Text excerpt |
Tuesday, January 22, 2008

"We are one person..."

"...They are one person,
they are two alone,
they are three together,
they are for each other..."

- Stephen Stills

I love CSN's song "Helplessly Hoping." In the 1993 film Phenomenon John Travolta is transformed by a paranormal experience that increases his perspicacity.  He becomes a voracious reader with a hunger for information that is insatiable.  Sharing insights from the booth at a country fair he expounds on a fact that has his character animated with fascination. 

He explains that for many years scientists believed that an aspen grove near the Continental Divine in Western Colorado was a sea of individual trees.  Tens of thousands of willowy, delicate
populas tremula stetching down the ravine, across a high country meadow and along the ridge at tree-line as far as you can see.   But in 1992 scientists discovered that it was one organism.

I had to know if this was just great film writing, or if it was true.  My research led me on a journey through scientific journals and academic papers, magazines and newspapers that confirmed the screenwriter's research.  One source reported  "Many people think when they're hiking through the mountains that they're hiking through an aspen forest, but in many cases what they're hiking through is aspen clones," says Dr. Jeffry Mitton of the University of Colorado. Along with two colleagues, Dr. Michael Grant and Dr. Yan Linhart, he nominated the system of cloned aspens as the world's biggest organism in a letter in the Nov. 19 issue of Nature. Common Root System

"If you could look into the soil and trace the roots of all these things that look like independent trees," Dr. Mitton said, "you would find that they are in fact connected by a common root system, like the leaves on a silver maple tree are connected by the branches and the main stem." As the organism sends out its roots, he explained, it also sends up new sprouts, called ramets.

Data shown |
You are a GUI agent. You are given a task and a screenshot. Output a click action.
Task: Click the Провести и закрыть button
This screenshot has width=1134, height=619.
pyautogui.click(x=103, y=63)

Exercise |
In the text on aspen clones, what name is given to the new sprouts that the organism sends up as it sends out its roots?

The completed task |
They are called ramets.